Text block:

↓↓↓

This was when I also learned about active insulin on board and how active insulin can impact physical activity. Learning about these things was very valuable in managing the highs and lows that come with working out and running.
The time of day I choose to run plays a role in how I manage diabetes. I typically run in the morning. I don’t eat before a run because I don’t want active insulin on board. I’ve learned what I’ll need to consume for different runs and have a plan for a low blood sugar, should it come up. I wear a medical alert notification and carry a glucagon, phone and low snacks. It’s a lot to think of but not impossible.
My strategy changes from a.m. to p.m. runs but either way, I try to have no active insulin onboard when I leave the house. I have strategies in mind based on what my current blood sugar is in comparison to how far I plan to run.
- If it’s a short, 3 to 4-mile run, I generally try to start at about 7.8-10 mmol/L140-180 mg/dL and may have 15-30 grams of carbohydrates snack as I’m going out the door. As that spikes my blood sugar, the running will bring it back to a normal range.
- For my runs in the 4 to 8-mile range, I try to start below 11.1 mmol/L200 mg/dL, but I’m not so worried if I am higher than that because the distance will bring me back into range. I really enjoy using UCAN for fuel. It’s 15 grams of carbohydrate and for longer distances, it works great to keep my blood sugar stable.

↑↑↑

Listed records:
↓↓↓

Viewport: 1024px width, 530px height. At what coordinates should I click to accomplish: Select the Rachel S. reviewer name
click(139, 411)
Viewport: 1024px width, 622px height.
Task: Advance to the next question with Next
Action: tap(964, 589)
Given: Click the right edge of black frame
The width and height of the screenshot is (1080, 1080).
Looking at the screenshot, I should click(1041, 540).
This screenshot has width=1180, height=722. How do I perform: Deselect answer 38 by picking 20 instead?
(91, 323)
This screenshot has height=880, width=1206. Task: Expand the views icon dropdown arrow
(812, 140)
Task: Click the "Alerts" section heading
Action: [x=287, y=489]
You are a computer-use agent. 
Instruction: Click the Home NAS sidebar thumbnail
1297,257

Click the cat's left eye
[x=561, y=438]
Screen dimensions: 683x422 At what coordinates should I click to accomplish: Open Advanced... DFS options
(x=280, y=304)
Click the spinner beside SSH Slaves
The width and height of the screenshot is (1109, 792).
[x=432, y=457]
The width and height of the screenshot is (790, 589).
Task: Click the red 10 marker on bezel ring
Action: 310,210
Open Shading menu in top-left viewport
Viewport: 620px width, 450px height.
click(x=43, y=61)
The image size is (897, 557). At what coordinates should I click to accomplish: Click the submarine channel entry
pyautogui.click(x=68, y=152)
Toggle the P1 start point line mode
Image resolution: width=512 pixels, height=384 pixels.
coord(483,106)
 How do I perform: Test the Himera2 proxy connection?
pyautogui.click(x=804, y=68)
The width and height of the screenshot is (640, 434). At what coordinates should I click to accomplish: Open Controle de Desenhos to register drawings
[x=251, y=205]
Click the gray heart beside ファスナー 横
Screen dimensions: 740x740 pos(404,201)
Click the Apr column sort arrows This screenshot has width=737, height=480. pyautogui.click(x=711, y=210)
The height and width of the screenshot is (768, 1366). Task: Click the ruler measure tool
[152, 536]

↑↑↑

Complete the following:
**a)** In the text about running with diabetes, what does the writer carry while running?
**b)** Copy the part of the text about running with diabetes from "- For my runs" to "blood sugar stable.".

Solution list:
**a)** A glucagon, a phone and low snacks.

**b)**
- For my runs in the 4 to 8-mile range, I try to start below 11.1 mmol/L200 mg/dL, but I’m not so worried if I am higher than that because the distance will bring me back into range. I really enjoy using UCAN for fuel. It’s 15 grams of carbohydrate and for longer distances, it works great to keep my blood sugar stable.